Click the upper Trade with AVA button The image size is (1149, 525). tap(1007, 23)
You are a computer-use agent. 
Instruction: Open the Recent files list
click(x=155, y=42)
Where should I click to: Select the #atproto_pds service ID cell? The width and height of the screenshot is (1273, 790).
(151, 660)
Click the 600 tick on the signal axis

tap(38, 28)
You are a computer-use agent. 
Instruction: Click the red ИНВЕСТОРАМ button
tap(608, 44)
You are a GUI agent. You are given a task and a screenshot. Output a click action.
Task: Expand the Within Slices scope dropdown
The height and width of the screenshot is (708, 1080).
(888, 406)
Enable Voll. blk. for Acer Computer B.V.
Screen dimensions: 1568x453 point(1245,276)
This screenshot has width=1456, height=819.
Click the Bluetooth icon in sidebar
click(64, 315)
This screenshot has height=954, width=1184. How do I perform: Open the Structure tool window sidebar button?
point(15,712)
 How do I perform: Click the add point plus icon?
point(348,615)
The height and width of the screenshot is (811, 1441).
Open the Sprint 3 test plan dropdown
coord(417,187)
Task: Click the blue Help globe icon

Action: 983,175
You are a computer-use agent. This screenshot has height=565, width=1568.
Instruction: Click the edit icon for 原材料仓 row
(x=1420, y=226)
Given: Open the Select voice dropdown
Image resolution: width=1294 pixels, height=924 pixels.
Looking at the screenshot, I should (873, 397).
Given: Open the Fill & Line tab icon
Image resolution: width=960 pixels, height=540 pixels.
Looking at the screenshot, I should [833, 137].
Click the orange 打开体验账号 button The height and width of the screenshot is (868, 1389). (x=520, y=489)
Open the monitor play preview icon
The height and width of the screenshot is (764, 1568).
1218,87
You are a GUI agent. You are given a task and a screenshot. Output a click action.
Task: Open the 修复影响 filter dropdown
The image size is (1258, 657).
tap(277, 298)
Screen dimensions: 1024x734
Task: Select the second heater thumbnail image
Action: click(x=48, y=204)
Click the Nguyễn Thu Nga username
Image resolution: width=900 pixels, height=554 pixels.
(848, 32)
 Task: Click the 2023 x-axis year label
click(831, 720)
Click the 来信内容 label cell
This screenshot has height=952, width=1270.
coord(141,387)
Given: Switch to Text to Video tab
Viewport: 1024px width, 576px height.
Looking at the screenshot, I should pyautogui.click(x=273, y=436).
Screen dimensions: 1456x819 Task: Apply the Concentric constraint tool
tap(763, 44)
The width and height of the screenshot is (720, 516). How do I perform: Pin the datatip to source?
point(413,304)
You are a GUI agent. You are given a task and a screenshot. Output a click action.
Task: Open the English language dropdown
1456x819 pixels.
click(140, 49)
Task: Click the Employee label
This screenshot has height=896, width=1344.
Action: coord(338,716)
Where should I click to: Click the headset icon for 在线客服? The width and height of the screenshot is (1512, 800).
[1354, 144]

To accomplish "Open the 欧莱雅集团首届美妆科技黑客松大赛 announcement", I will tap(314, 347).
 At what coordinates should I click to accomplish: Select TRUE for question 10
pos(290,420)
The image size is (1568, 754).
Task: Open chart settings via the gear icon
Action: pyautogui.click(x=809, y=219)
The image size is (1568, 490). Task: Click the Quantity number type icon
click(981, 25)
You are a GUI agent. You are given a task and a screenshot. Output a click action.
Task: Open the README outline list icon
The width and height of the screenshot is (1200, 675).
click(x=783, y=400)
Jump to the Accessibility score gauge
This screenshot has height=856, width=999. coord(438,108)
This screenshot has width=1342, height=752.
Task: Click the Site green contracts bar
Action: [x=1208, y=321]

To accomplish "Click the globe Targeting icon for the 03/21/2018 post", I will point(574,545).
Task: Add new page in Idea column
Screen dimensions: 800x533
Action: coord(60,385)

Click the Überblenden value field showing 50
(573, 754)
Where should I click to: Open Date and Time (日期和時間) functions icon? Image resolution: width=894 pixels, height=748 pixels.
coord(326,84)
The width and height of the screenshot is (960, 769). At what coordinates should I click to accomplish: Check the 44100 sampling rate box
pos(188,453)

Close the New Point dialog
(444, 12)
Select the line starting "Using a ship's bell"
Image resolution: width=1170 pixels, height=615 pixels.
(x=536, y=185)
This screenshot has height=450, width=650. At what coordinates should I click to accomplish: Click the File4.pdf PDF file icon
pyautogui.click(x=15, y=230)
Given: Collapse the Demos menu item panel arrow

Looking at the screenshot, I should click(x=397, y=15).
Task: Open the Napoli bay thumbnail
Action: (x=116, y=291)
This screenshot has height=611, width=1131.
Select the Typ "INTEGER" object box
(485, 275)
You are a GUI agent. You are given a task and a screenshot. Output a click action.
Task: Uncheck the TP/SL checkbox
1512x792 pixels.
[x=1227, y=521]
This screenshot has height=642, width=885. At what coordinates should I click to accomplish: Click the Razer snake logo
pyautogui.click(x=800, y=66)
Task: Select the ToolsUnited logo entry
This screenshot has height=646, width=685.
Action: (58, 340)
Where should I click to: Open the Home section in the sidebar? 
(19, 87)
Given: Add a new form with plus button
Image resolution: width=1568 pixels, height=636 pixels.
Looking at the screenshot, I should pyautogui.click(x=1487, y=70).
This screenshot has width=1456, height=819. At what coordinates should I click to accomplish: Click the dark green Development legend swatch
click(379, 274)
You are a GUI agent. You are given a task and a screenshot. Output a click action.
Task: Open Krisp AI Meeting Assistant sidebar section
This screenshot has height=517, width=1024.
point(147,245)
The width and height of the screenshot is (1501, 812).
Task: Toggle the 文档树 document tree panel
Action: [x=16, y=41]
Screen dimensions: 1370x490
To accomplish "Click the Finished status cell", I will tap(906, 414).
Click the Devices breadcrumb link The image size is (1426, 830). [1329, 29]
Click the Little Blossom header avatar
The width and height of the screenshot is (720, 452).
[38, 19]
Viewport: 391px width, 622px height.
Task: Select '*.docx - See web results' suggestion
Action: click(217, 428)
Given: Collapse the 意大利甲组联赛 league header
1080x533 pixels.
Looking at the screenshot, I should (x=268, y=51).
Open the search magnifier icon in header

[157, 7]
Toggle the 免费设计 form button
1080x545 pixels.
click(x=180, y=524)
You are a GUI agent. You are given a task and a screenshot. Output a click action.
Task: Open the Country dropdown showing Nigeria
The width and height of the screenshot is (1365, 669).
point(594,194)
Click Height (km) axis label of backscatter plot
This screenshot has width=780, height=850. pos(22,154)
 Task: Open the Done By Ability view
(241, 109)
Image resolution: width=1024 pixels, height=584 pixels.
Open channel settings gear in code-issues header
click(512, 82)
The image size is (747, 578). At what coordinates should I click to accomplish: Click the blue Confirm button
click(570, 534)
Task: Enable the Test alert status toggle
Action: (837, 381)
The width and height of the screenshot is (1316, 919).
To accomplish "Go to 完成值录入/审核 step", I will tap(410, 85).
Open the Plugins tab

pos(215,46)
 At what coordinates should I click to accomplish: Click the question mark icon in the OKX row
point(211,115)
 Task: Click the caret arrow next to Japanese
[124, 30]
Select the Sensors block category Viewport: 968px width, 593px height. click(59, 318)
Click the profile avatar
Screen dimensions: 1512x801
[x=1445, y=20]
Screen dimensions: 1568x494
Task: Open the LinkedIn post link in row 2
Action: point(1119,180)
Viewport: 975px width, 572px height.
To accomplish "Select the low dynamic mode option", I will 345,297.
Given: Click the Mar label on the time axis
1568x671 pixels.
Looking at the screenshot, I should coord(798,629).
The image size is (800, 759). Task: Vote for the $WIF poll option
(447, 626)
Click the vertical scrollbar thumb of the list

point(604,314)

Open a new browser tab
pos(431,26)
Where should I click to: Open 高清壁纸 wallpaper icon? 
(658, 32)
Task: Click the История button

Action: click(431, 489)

• • • • • • •

THE TASK>
Please format the records above as a JSON list of strings, one string per line, and leave out blank lines.

COMPLETE OUTPUT>
[
  "Click the upper Trade with AVA button The image size is (1149, 525). tap(1007, 23)",
  "You are a computer-use agent. ",
  "Instruction: Open the Recent files list",
  "click(x=155, y=42)",
  "Where should I click to: Select the #atproto_pds service ID cell? The width and height of the screenshot is (1273, 790).",
  "(151, 660)",
  "Click the 600 tick on the signal axis",
  "tap(38, 28)",
  "You are a computer-use agent. ",
  "Instruction: Click the red ИНВЕСТОРАМ button",
  "tap(608, 44)",
  "You are a GUI agent. You are given a task and a screenshot. Output a click action.",
  "Task: Expand the Within Slices scope dropdown",
  "The height and width of the screenshot is (708, 1080).",
  "(888, 406)",
  "Enable Voll. blk. for Acer Computer B.V.",
  "Screen dimensions: 1568x453 point(1245,276)",
  "This screenshot has width=1456, height=819.",
  "Click the Bluetooth icon in sidebar",
  "click(64, 315)",
  "This screenshot has height=954, width=1184. How do I perform: Open the Structure tool window sidebar button?",
  "point(15,712)",
  " How do I perform: Click the add point plus icon?",
  "point(348,615)",
  "The height and width of the screenshot is (811, 1441).",
  "Open the Sprint 3 test plan dropdown",
  "coord(417,187)",
  "Task: Click the blue Help globe icon",
  "Action: 983,175",
  "You are a computer-use agent. This screenshot has height=565, width=1568.",
  "Instruction: Click the edit icon for 原材料仓 row",
  "(x=1420, y=226)",
  "Given: Open the Select voice dropdown",
  "Image resolution: width=1294 pixels, height=924 pixels.",
  "Looking at the screenshot, I should (873, 397).",
  "Given: Open the Fill & Line tab icon",
  "Image resolution: width=960 pixels, height=540 pixels.",
  "Looking at the screenshot, I should [833, 137].",
  "Click the orange 打开体验账号 button The height and width of the screenshot is (868, 1389). (x=520, y=489)",
  "Open the monitor play preview icon",
  "The height and width of the screenshot is (764, 1568).",
  "1218,87",
  "You are a GUI agent. You are given a task and a screenshot. Output a click action.",
  "Task: Open the 修复影响 filter dropdown",
  "The image size is (1258, 657).",
  "tap(277, 298)",
  "Screen dimensions: 1024x734",
  "Task: Select the second heater thumbnail image",
  "Action: click(x=48, y=204)",
  "Click the Nguyễn Thu Nga username",
  "Image resolution: width=900 pixels, height=554 pixels.",
  "(848, 32)",
  " Task: Click the 2023 x-axis year label",
  "click(831, 720)",
  "Click the 来信内容 label cell",
  "This screenshot has height=952, width=1270.",
  "coord(141,387)",
  "Given: Switch to Text to Video tab",
  "Viewport: 1024px width, 576px height.",
  "Looking at the screenshot, I should pyautogui.click(x=273, y=436).",
  "Screen dimensions: 1456x819 Task: Apply the Concentric constraint tool",
  "tap(763, 44)",
  "The width and height of the screenshot is (720, 516). How do I perform: Pin the datatip to source?",
  "point(413,304)",
  "You are a GUI agent. You are given a task and a screenshot. Output a click action.",
  "Task: Open the English language dropdown",
  "1456x819 pixels.",
  "click(140, 49)",
  "Task: Click the Employee label",
  "This screenshot has height=896, width=1344.",
  "Action: coord(338,716)",
  "Where should I click to: Click the headset icon for 在线客服? The width and height of the screenshot is (1512, 800).",
  "[1354, 144]",
  "To accomplish \"Open the 欧莱雅集团首届美妆科技黑客松大赛 announcement\", I will tap(314, 347).",
  " At what coordinates should I click to accomplish: Select TRUE for question 10",
  "pos(290,420)",
  "The image size is (1568, 754).",
  "Task: Open chart settings via the gear icon",
  "Action: pyautogui.click(x=809, y=219)",
  "The image size is (1568, 490). Task: Click the Quantity number type icon",
  "click(981, 25)",
  "You are a GUI agent. You are given a task and a screenshot. Output a click action.",
  "Task: Open the README outline list icon",
  "The width and height of the screenshot is (1200, 675).",
  "click(x=783, y=400)",
  "Jump to the Accessibility score gauge",
  "This screenshot has height=856, width=999. coord(438,108)",
  "This screenshot has width=1342, height=752.",
  "Task: Click the Site green contracts bar",
  "Action: [x=1208, y=321]",
  "To accomplish \"Click the globe Targeting icon for the 03/21/2018 post\", I will point(574,545).",
  "Task: Add new page in Idea column",
  "Screen dimensions: 800x533",
  "Action: coord(60,385)",
  "Click the Überblenden value field showing 50",
  "(573, 754)",
  "Where should I click to: Open Date and Time (日期和時間) functions icon? Image resolution: width=894 pixels, height=748 pixels.",
  "coord(326,84)",
  "The width and height of the screenshot is (960, 769). At what coordinates should I click to accomplish: Check the 44100 sampling rate box",
  "pos(188,453)",
  "Close the New Point dialog",
  "(444, 12)",
  "Select the line starting \"Using a ship's bell\"",
  "Image resolution: width=1170 pixels, height=615 pixels.",
  "(x=536, y=185)",
  "This screenshot has height=450, width=650. At what coordinates should I click to accomplish: Click the File4.pdf PDF file icon",
  "pyautogui.click(x=15, y=230)",
  "Given: Collapse the Demos menu item panel arrow",
  "Looking at the screenshot, I should click(x=397, y=15).",
  "Task: Open the Napoli bay thumbnail",
  "Action: (x=116, y=291)",
  "This screenshot has height=611, width=1131.",
  "Select the Typ \"INTEGER\" object box",
  "(485, 275)",
  "You are a GUI agent. You are given a task and a screenshot. Output a click action.",
  "Task: Uncheck the TP/SL checkbox",
  "1512x792 pixels.",
  "[x=1227, y=521]",
  "This screenshot has height=642, width=885. At what coordinates should I click to accomplish: Click the Razer snake logo",
  "pyautogui.click(x=800, y=66)",
  "Task: Select the ToolsUnited logo entry",
  "This screenshot has height=646, width=685.",
  "Action: (58, 340)",
  "Where should I click to: Open the Home section in the sidebar? ",
  "(19, 87)",
  "Given: Add a new form with plus button",
  "Image resolution: width=1568 pixels, height=636 pixels.",
  "Looking at the screenshot, I should pyautogui.click(x=1487, y=70).",
  "This screenshot has width=1456, height=819. At what coordinates should I click to accomplish: Click the dark green Development legend swatch",
  "click(379, 274)",
  "You are a GUI agent. You are given a task and a screenshot. Output a click action.",
  "Task: Open Krisp AI Meeting Assistant sidebar section",
  "This screenshot has height=517, width=1024.",
  "point(147,245)",
  "The width and height of the screenshot is (1501, 812).",
  "Task: Toggle the 文档树 document tree panel",
  "Action: [x=16, y=41]",
  "Screen dimensions: 1370x490",
  "To accomplish \"Click the Finished status cell\", I will tap(906, 414).",
  "Click the Devices breadcrumb link The image size is (1426, 830). [1329, 29]",
  "Click the Little Blossom header avatar",
  "The width and height of the screenshot is (720, 452).",
  "[38, 19]",
  "Viewport: 391px width, 622px height.",
  "Task: Select '*.docx - See web results' suggestion",
  "Action: click(217, 428)",
  "Given: Collapse the 意大利甲组联赛 league header",
  "1080x533 pixels.",
  "Looking at the screenshot, I should (x=268, y=51).",
  "Open the search magnifier icon in header",
  "[157, 7]",
  "Toggle the 免费设计 form button",
  "1080x545 pixels.",
  "click(x=180, y=524)",
  "You are a GUI agent. You are given a task and a screenshot. Output a click action.",
  "Task: Open the Country dropdown showing Nigeria",
  "The width and height of the screenshot is (1365, 669).",
  "point(594,194)",
  "Click Height (km) axis label of backscatter plot",
  "This screenshot has width=780, height=850. pos(22,154)",
  " Task: Open the Done By Ability view",
  "(241, 109)",
  "Image resolution: width=1024 pixels, height=584 pixels.",
  "Open channel settings gear in code-issues header",
  "click(512, 82)",
  "The image size is (747, 578). At what coordinates should I click to accomplish: Click the blue Confirm button",
  "click(570, 534)",
  "Task: Enable the Test alert status toggle",
  "Action: (837, 381)",
  "The width and height of the screenshot is (1316, 919).",
  "To accomplish \"Go to 完成值录入/审核 step\", I will tap(410, 85).",
  "Open the Plugins tab",
  "pos(215,46)",
  " At what coordinates should I click to accomplish: Click the question mark icon in the OKX row",
  "point(211,115)",
  " Task: Click the caret arrow next to Japanese",
  "[124, 30]",
  "Select the Sensors block category Viewport: 968px width, 593px height. click(59, 318)",
  "Click the profile avatar",
  "Screen dimensions: 1512x801",
  "[x=1445, y=20]",
  "Screen dimensions: 1568x494",
  "Task: Open the LinkedIn post link in row 2",
  "Action: point(1119,180)",
  "Viewport: 975px width, 572px height.",
  "To accomplish \"Select the low dynamic mode option\", I will 345,297.",
  "Given: Click the Mar label on the time axis",
  "1568x671 pixels.",
  "Looking at the screenshot, I should coord(798,629).",
  "The image size is (800, 759). Task: Vote for the $WIF poll option",
  "(447, 626)",
  "Click the vertical scrollbar thumb of the list",
  "point(604,314)",
  "Open a new browser tab",
  "pos(431,26)",
  "Where should I click to: Open 高清壁纸 wallpaper icon? ",
  "(658, 32)",
  "Task: Click the История button",
  "Action: click(431, 489)"
]